[GODRIVER-2401] report error when connect to mongodb inside k8s Created: 30/Apr/22  Updated: 27/Oct/23  Resolved: 25/Oct/22

Status: Closed
Project: Go Driver
Component/s: None
Affects Version/s: None
Fix Version/s: None

Type: Bug Priority: Major - P3
Reporter: pickup li Assignee: Matt Dale
Resolution: Gone away Votes: 0
Labels: kubernetes
Remaining Estimate: Not Specified
Time Spent: Not Specified
Original Estimate: Not Specified


 Description   

Summary

application write with go driver report error when connect to mongodb inside k8s, If change to directConnection=true will not report error but have performance issue.

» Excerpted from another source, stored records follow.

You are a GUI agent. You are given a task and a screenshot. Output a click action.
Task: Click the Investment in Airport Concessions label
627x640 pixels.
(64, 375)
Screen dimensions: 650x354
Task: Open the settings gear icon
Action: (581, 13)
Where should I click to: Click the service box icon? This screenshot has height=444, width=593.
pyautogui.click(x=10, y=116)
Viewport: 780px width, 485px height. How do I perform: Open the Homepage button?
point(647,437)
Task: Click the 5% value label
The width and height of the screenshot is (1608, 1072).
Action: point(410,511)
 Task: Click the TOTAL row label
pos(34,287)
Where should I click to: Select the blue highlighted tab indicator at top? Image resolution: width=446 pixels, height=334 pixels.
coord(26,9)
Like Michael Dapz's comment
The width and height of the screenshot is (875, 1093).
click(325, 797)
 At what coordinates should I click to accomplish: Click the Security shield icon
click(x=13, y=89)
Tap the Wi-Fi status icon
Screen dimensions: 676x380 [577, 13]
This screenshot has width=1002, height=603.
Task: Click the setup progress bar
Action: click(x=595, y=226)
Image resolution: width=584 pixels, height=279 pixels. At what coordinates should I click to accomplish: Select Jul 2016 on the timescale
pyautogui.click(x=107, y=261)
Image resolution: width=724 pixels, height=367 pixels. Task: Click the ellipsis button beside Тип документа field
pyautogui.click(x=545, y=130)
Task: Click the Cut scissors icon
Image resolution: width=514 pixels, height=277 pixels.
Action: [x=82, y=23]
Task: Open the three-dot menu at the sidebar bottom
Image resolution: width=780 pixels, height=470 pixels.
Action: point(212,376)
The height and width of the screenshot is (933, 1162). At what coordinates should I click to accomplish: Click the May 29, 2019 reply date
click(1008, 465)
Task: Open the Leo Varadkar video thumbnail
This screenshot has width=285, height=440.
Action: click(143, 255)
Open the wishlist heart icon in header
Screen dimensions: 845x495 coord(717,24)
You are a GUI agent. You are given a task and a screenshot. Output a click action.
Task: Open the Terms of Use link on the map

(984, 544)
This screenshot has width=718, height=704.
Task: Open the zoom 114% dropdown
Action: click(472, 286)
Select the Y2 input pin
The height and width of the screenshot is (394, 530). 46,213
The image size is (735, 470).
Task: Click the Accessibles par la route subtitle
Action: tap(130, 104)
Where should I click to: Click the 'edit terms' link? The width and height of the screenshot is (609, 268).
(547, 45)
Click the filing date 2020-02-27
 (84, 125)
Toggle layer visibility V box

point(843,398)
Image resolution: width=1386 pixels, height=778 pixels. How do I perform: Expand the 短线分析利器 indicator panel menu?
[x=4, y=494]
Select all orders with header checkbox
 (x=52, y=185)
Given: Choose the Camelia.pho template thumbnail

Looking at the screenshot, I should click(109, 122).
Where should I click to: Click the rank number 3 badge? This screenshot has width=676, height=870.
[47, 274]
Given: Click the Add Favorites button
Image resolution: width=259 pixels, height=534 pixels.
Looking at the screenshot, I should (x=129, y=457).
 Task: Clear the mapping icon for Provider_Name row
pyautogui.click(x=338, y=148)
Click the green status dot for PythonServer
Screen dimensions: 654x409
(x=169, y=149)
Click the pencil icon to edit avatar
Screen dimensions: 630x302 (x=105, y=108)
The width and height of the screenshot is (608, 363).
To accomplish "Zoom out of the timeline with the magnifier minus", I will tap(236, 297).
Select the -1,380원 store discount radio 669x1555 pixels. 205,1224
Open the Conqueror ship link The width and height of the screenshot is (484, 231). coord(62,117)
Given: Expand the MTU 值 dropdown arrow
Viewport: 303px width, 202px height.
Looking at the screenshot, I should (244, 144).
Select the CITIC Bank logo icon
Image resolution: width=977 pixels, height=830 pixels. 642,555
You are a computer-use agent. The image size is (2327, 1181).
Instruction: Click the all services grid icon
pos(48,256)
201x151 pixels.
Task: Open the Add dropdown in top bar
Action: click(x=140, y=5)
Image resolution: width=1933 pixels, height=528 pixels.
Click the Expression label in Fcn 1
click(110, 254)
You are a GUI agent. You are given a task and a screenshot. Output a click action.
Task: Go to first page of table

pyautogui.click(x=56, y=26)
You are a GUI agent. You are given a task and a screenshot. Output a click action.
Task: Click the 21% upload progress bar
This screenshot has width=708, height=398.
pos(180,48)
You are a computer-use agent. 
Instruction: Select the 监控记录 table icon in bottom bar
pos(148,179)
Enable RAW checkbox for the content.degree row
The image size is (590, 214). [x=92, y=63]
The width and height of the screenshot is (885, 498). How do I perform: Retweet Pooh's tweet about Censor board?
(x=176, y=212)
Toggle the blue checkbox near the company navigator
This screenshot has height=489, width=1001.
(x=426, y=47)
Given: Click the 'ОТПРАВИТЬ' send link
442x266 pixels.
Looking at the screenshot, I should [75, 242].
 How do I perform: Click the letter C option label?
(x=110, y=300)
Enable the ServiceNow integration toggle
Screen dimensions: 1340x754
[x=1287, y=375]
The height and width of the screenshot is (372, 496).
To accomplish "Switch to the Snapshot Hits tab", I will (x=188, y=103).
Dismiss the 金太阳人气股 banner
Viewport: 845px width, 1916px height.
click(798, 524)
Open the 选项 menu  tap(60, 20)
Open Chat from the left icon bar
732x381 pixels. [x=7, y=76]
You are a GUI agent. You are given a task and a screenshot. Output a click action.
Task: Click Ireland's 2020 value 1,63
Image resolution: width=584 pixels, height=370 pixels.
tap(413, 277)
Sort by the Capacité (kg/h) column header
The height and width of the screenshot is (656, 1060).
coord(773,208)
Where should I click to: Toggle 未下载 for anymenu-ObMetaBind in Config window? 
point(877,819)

Please provide the version of the driver. If applicable, please provide the MongoDB server version and topology (standalone, replica set, or sharded cluster).

go 1.18

require (
    github.com/urfave/cli/v2 v2.5.0
    go.mongodb.org/mongo-driver v1.9.0
)

MongoDB server version: 5.0.6

 

How to Reproduce

Steps to reproduce. If possible, please include a Short, Self Contained, Correct (Compilable), Example.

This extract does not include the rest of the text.